I was thinking of nostalgia today, though, and Seth’s quote in particular,  because of a great essay I read about Winona Ryder, and this paragraph in particular:

She saw a therapist who diagnosed her with “anticipatory anxiety” —feelings of dread over anticipated events—and, quaintly, “anticipatory nostalgia.” (In the Times, psychologist Dr. Constantine Sedikides recently described this lesser known “condition,” which could be considered our current era’s raison d’être, as the drive to “build nostalgic-to-be memories.”) She was prescribed sleeping pills, to which she got briefly hooked. She then “tried to be an alcoholic for two weeks” but packed it in after falling asleep with a lit cigarette. Then, in April 1993, two years after canonizing their romance in a spread for UK Vogue, Winona Ryder and Johnny Depp broke up.

Read the whole thing. It’s by Soraya Roberts (who has a book coming out soon about My So Called Life) and, yeah, it is simply excellent.

The Winona essay, and that paragraph, took me on a little bit of a rabbit hole about anticipatory nostalgia, and research into nostalgia generally. I’d encountered a bit about nostalgia’s history before, for a story I’m working on about sound and deafness and medicine and the military, but had forgotten that the idea of nostalgia being a good thing is a very, very new. Like, only in the last few decades, new. When nostalgia was first named in the seventeenth century, a Swiss physician named it, combining nostos—home, in Greek—and pain—algos. It was a disorder, suffered by military men who’d spent too much time abroad. Physicians speculated that nostalgia’s root cause might lie in ear drums, where the ring-bong-clang of the bells on alpine milk cows had burrowed, causing a deep longing among mountain men for the sounds of home.
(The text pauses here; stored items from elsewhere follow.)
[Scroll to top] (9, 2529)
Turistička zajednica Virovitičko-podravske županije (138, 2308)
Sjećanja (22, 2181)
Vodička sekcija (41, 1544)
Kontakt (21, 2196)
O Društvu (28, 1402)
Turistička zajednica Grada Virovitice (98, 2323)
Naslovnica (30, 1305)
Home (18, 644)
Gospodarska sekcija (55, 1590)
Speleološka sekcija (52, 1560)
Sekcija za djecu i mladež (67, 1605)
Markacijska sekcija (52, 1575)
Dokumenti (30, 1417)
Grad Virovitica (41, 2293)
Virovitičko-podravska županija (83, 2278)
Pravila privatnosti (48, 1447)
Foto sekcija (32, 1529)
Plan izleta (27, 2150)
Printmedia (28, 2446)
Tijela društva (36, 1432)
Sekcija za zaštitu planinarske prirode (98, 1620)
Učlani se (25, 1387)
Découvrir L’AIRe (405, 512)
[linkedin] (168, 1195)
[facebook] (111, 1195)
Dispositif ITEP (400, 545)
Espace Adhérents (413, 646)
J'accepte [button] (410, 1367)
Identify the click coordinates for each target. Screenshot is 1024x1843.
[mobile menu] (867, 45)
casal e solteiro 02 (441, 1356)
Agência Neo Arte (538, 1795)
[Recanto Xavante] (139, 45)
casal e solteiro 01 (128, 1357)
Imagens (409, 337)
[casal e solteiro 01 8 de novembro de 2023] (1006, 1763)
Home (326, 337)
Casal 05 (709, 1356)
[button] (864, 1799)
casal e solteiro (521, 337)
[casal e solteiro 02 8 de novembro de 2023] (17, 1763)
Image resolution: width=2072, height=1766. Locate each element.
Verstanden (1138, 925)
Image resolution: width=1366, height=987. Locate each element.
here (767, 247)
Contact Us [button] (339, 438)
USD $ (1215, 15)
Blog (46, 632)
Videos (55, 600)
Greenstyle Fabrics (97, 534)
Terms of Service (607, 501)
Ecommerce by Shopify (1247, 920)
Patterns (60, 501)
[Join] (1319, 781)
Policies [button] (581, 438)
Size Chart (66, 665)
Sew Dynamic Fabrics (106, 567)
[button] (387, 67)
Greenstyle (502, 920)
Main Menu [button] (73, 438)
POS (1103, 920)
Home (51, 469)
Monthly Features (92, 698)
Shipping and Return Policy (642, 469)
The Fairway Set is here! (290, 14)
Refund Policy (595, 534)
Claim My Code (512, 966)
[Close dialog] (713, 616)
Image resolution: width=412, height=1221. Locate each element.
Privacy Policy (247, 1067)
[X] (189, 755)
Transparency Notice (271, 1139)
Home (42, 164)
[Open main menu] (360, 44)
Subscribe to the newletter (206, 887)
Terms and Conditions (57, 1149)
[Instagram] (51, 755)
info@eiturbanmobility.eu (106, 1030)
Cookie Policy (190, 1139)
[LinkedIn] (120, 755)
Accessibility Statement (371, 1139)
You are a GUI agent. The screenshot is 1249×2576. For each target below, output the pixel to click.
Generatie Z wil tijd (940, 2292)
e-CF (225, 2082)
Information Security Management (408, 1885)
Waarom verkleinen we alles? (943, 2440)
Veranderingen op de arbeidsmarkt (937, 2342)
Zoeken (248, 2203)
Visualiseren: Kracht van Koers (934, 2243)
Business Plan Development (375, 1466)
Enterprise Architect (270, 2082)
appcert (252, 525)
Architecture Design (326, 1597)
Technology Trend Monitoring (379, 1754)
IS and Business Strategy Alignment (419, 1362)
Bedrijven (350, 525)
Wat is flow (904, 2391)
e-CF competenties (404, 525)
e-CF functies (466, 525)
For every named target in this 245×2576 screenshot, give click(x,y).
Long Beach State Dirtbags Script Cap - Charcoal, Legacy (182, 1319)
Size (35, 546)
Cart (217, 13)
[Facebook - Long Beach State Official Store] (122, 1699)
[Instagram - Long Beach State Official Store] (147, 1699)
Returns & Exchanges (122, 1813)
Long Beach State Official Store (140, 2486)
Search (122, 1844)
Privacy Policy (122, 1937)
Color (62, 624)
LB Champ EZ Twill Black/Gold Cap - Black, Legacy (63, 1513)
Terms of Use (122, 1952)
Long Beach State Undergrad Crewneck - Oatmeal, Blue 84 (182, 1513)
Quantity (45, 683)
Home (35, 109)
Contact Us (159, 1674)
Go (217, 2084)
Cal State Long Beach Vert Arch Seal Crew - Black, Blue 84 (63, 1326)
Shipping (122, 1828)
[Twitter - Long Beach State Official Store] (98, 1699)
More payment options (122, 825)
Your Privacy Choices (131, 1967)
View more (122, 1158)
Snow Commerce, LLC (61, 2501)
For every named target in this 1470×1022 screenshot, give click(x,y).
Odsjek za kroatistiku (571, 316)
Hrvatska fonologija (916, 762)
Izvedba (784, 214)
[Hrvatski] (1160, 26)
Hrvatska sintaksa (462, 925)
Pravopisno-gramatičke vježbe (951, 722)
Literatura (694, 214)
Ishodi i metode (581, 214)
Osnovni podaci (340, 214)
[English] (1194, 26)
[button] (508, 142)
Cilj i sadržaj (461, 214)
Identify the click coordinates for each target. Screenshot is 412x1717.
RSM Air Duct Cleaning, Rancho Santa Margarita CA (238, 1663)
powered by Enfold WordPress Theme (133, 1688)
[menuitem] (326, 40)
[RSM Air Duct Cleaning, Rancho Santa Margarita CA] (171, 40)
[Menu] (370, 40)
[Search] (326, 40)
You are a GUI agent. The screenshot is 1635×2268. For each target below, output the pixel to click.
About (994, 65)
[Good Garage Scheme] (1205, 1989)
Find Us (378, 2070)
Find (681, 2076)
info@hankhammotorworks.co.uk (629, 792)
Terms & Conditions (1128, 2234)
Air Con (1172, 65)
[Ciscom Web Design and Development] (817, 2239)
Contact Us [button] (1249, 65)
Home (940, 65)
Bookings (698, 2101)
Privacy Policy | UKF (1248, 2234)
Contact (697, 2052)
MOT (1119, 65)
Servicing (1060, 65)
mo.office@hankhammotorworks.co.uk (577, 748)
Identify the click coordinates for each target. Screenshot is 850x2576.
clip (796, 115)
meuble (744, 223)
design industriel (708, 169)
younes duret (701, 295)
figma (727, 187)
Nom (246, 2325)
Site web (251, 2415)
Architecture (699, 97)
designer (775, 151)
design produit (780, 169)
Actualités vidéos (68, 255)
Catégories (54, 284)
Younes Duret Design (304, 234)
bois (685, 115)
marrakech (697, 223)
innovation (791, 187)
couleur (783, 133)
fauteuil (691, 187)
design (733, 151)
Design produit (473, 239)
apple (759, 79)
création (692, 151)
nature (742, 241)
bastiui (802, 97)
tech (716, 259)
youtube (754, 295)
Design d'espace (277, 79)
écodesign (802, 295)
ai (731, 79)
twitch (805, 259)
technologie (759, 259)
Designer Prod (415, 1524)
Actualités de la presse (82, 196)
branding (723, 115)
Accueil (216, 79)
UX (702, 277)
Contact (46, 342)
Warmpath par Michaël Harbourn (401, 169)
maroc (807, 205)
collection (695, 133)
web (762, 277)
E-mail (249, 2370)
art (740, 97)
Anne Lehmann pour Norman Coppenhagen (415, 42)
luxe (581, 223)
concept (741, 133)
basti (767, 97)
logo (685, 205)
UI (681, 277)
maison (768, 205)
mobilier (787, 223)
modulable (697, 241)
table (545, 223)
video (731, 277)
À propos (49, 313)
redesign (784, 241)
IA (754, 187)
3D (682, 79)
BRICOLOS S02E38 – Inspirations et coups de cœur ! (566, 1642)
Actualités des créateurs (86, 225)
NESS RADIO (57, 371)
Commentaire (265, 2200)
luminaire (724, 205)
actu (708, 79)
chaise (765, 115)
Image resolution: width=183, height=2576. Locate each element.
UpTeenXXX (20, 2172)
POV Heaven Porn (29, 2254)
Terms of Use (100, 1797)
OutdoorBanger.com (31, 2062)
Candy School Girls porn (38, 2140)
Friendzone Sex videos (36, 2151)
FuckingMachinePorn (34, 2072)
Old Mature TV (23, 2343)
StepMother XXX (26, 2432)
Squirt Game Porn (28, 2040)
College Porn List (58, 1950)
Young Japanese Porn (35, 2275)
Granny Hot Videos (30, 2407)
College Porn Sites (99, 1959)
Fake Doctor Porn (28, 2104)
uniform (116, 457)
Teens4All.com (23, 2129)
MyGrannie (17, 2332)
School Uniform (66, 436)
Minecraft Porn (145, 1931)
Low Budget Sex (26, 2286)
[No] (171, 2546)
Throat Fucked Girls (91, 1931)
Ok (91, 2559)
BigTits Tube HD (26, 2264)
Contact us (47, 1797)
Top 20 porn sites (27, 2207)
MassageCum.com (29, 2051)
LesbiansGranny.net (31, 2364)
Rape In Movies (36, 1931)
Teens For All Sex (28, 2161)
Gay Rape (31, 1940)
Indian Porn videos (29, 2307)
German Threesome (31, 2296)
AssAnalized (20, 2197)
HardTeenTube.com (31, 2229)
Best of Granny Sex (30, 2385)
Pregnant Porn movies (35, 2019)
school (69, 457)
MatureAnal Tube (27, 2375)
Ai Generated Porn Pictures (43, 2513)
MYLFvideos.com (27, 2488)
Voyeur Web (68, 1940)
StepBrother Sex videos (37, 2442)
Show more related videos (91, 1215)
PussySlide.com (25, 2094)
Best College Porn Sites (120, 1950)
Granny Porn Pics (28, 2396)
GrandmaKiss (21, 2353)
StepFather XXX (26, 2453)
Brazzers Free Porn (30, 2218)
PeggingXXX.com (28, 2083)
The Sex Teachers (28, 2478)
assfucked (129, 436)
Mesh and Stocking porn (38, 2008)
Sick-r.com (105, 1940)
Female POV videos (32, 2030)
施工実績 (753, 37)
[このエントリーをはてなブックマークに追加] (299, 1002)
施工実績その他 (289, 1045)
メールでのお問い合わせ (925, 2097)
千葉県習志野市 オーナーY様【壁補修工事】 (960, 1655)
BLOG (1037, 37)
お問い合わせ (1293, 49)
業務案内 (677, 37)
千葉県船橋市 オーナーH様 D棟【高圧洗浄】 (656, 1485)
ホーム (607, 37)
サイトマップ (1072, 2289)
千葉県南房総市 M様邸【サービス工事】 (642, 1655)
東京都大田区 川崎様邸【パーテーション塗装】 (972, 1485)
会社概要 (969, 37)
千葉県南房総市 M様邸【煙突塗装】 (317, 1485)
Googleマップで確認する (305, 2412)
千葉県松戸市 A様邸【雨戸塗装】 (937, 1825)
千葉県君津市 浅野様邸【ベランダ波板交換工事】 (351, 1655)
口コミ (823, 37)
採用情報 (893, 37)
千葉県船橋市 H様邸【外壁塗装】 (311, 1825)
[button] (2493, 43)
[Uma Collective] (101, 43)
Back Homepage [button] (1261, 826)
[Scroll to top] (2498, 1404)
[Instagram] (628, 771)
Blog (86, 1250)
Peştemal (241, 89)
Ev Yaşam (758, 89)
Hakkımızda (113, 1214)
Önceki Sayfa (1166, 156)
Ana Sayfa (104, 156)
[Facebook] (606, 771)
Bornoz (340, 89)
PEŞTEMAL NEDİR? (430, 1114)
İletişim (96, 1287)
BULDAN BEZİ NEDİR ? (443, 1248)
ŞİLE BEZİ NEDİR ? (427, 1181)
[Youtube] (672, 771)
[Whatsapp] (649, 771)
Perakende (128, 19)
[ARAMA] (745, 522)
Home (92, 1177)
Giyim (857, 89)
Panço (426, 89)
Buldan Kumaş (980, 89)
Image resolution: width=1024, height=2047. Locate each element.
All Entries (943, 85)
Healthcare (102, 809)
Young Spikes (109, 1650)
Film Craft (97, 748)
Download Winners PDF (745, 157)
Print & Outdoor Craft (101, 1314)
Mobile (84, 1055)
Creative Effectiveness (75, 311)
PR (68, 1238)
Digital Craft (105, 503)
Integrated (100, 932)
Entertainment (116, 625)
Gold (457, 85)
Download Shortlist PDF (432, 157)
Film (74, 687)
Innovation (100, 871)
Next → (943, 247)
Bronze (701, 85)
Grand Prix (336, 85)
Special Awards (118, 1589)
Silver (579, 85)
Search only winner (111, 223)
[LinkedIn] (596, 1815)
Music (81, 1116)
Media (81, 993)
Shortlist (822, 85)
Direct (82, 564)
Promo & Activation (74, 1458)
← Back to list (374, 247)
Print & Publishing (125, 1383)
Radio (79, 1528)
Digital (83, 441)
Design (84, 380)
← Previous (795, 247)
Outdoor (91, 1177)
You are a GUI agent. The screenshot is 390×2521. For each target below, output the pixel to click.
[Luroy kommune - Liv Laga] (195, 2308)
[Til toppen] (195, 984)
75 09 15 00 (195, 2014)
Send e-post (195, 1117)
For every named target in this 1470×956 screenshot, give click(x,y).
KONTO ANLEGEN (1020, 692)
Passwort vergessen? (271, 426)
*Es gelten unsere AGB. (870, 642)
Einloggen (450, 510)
My sense is the pendulum on nostalgia has swung too far into the positive. That it’s more likely somewhere in the middle—a nice sad thing. It’s very hard not to feel weird pangs when social media reminds us of what we were doing on this day way back when with a photo we never thought we’d revisit. What I’m saying, mostly, I guess, is that Winona was right all along: we should be anxious, at least a little bit, about the things coming up we’re going to be reminded of later on, and happy when some things, like that Livejournal, are lost completely.